Independent analyses released Friday from both NASA and the National Oceanic and Atmospheric Administration (NOAA) came to the same conclusion: A hotter year on earth has never been recorded. Plus, December hit a record all on its own; a hotter December has never been recorded, either.
The global average temperature in 2014 was 1.8 degrees Fahrenheit above the 20th century average, beating out 2010 as the record holder. In fact, over the last decade and a half, global temperatures have set records rather regularly. Scientists have recorded global temperature since 1880. The 10 hottest years on record have all happened since 1997. The trend is clear: Despite yearly fluctuation, the planet has warmed unremittingly, and it has happened relatively recently.
The chart below, courtesy of NOAA, shows global average surface temperature change since 1880, using the 20th century average temperature as a baseline. The 10 warmest years on record are displayed in dark red.

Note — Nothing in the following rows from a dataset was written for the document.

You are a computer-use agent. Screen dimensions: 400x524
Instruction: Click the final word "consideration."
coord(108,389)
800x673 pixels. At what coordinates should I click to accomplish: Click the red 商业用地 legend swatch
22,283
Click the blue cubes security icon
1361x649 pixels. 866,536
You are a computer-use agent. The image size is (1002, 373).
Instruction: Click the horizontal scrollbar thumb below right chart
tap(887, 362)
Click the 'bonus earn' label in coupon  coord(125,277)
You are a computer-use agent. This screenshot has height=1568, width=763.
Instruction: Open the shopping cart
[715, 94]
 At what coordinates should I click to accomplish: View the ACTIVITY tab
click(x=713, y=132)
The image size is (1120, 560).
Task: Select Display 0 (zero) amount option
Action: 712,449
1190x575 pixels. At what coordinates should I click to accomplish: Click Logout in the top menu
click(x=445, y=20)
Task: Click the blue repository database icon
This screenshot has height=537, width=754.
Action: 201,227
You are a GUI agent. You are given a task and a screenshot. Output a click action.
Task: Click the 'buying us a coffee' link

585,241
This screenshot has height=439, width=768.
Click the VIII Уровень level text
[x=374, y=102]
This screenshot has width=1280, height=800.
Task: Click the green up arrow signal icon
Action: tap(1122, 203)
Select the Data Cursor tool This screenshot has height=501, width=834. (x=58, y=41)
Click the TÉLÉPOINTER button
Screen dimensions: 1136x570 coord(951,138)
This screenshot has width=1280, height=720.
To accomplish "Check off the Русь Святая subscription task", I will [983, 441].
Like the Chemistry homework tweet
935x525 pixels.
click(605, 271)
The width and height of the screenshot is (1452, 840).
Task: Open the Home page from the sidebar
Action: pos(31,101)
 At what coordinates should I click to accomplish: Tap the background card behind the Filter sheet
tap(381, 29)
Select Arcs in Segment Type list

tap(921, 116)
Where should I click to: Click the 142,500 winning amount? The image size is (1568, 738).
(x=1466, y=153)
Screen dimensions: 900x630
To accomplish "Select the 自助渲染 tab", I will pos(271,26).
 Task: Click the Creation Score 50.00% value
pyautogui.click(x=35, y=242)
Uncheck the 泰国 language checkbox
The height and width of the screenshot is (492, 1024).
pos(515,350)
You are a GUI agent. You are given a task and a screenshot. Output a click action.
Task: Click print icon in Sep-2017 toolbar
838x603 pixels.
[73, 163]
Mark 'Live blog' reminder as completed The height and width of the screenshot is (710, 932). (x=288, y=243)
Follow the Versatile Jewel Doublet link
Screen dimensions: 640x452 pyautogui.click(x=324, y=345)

The year was marked by plenty of atypical climate and weather events, too. Much of the Western U.S. was warmer than average, and Arizona, California and Nevada, stricken by drought, had their warmest year on record. Meanwhile, the eastern half of the country had a cooler-than-average year, with seven states experiencing a top-10 cold year. Alaska had its warmest year since records began in 1916. Hawaii’s Big Island was hit by its strongest tropical cyclone ever, the Arctic saw its fifth smallest annual ice extent, and torrential downpours caused severe flooding in India and Pakistan, which displaced over 100,000 people and killed 250.
NASA pointed directly at human activity as the force driving the climatic changes.
“This is the latest in a series of warm years, in a series of warm decades. While the ranking of individual years can be affected by chaotic weather patterns, the long-term trends are attributable to drivers of climate change that right now are dominated by human emissions of greenhouse gases,” Gavin Schmidt, the director of NASA’s Goddard Institute of Space Studies, said in a statement.